======== Dataset records

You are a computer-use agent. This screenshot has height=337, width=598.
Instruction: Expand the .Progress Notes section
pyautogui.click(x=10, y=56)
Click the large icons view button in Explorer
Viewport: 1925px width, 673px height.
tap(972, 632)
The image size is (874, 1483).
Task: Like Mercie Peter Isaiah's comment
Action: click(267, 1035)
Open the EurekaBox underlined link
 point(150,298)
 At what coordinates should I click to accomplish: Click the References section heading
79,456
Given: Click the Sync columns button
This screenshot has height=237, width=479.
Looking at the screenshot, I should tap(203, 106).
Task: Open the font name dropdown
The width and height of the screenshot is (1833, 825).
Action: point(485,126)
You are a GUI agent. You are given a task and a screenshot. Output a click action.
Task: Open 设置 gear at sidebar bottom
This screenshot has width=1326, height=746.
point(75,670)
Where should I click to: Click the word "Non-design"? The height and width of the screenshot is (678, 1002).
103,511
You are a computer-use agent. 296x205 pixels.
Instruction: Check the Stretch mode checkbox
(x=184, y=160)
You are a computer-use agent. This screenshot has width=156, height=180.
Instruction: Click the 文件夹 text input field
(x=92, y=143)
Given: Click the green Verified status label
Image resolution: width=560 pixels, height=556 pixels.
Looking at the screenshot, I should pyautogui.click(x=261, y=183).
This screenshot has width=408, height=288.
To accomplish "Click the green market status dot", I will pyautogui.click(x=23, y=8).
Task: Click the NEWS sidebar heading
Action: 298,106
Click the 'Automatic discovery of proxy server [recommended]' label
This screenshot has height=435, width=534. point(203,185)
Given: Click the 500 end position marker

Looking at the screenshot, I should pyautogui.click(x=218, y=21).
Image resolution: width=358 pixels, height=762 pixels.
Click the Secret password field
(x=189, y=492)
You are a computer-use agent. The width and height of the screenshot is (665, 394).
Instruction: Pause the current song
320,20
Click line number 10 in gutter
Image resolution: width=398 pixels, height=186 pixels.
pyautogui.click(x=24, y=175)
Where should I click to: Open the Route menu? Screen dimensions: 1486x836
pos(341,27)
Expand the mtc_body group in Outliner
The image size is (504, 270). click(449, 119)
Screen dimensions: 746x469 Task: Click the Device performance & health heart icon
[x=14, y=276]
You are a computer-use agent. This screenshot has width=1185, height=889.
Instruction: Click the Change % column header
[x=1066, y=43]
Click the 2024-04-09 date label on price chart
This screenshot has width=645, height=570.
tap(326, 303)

================

→ To be done: Copy every entry above line for line, without changing a single character.

→ Finished exercise:
You are a computer-use agent. This screenshot has height=337, width=598.
Instruction: Expand the .Progress Notes section
pyautogui.click(x=10, y=56)
Click the large icons view button in Explorer
Viewport: 1925px width, 673px height.
tap(972, 632)
The image size is (874, 1483).
Task: Like Mercie Peter Isaiah's comment
Action: click(267, 1035)
Open the EurekaBox underlined link
 point(150,298)
 At what coordinates should I click to accomplish: Click the References section heading
79,456
Given: Click the Sync columns button
This screenshot has height=237, width=479.
Looking at the screenshot, I should tap(203, 106).
Task: Open the font name dropdown
The width and height of the screenshot is (1833, 825).
Action: point(485,126)
You are a GUI agent. You are given a task and a screenshot. Output a click action.
Task: Open 设置 gear at sidebar bottom
This screenshot has width=1326, height=746.
point(75,670)
Where should I click to: Click the word "Non-design"? The height and width of the screenshot is (678, 1002).
103,511
You are a computer-use agent. 296x205 pixels.
Instruction: Check the Stretch mode checkbox
(x=184, y=160)
You are a computer-use agent. This screenshot has width=156, height=180.
Instruction: Click the 文件夹 text input field
(x=92, y=143)
Given: Click the green Verified status label
Image resolution: width=560 pixels, height=556 pixels.
Looking at the screenshot, I should pyautogui.click(x=261, y=183).
This screenshot has width=408, height=288.
To accomplish "Click the green market status dot", I will pyautogui.click(x=23, y=8).
Task: Click the NEWS sidebar heading
Action: 298,106
Click the 'Automatic discovery of proxy server [recommended]' label
This screenshot has height=435, width=534. point(203,185)
Given: Click the 500 end position marker

Looking at the screenshot, I should pyautogui.click(x=218, y=21).
Image resolution: width=358 pixels, height=762 pixels.
Click the Secret password field
(x=189, y=492)
You are a computer-use agent. The width and height of the screenshot is (665, 394).
Instruction: Pause the current song
320,20
Click line number 10 in gutter
Image resolution: width=398 pixels, height=186 pixels.
pyautogui.click(x=24, y=175)
Where should I click to: Open the Route menu? Screen dimensions: 1486x836
pos(341,27)
Expand the mtc_body group in Outliner
The image size is (504, 270). click(449, 119)
Screen dimensions: 746x469 Task: Click the Device performance & health heart icon
[x=14, y=276]
You are a computer-use agent. This screenshot has width=1185, height=889.
Instruction: Click the Change % column header
[x=1066, y=43]
Click the 2024-04-09 date label on price chart
This screenshot has width=645, height=570.
tap(326, 303)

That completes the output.